Destroyers. But though the President talked of defense, of conscription, of naval building and of the strength of U. S. defense next year, he said not a word about a question that grew bigger each day last week--the sale of U. S. World War I destroyers to Britain. From Texas came an appeal--not that the destroyers be sold, but that the President give the people the facts. The Dallas News (see p. 48) put it in an open letter: "No citizen of this country can be disinterested in the effect on our future of a defeat for Great Britain. . . . Aid--the most effective aid that the U. S. can render without impairing our own necessary defense--may be unpopular at the moment because men and women do not understand the dire necessity. But if they were told, sir, their support and their conviction would be immediate in response."

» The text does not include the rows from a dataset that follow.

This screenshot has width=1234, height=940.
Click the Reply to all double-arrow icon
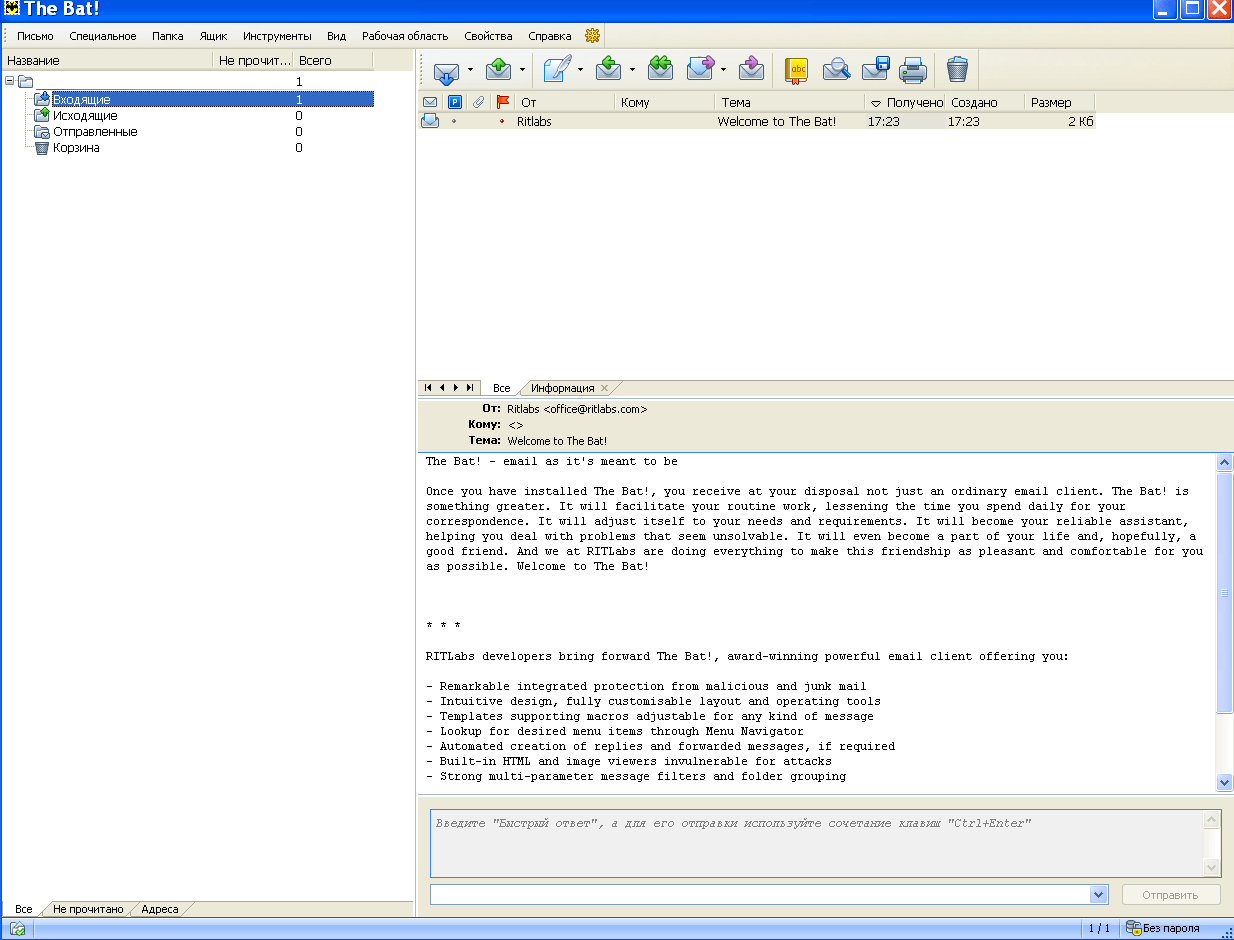660,69
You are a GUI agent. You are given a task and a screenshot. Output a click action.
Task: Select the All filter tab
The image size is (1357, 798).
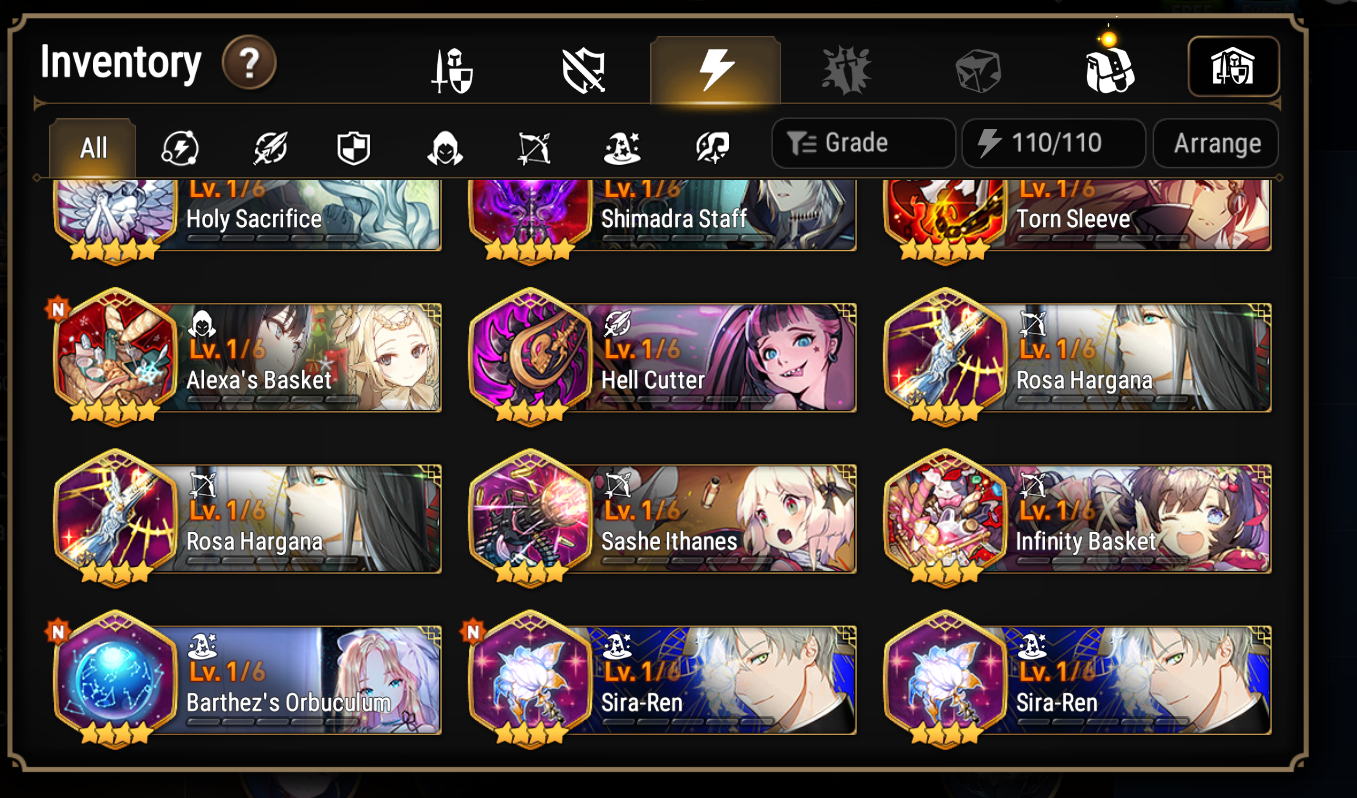click(93, 148)
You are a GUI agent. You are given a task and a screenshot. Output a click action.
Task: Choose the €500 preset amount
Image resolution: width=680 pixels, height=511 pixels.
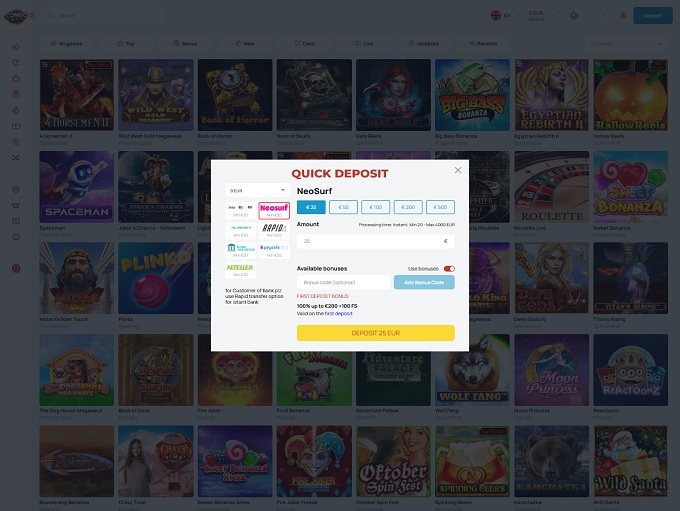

Politics. One theory had it that political considerations kept the President silent.
That same theory saw Presidential campaigning in defense inspection tours like the one to Newport News. Last week one political taboo was exorcised--from Washington popped a story that a New Deal spokesman had discussed the question with a representative of Wendell Willkie. The story: Librarian of Congress Archibald MacLeish got in touch with Russell Davenport of Wendell Willkie's staff, suggested that if Mr. Willkie would make no public criticism, President Roosevelt might request Congress to release aged U. S. destroyers that Britain needs.*
Said Wendell Willkie in reply--to make such a promise was virtually to urge the action on the President. He was not in a position to do so, as only the President could command the necessary information --expert Navy and State Department opinion, the actual British situation balanced against U. S. defense needs. Wendell Willkie said that he favored all aid to the defenders of democracy short of war, but could not assume responsibility for an act of government that must be measured against a background known only to the government.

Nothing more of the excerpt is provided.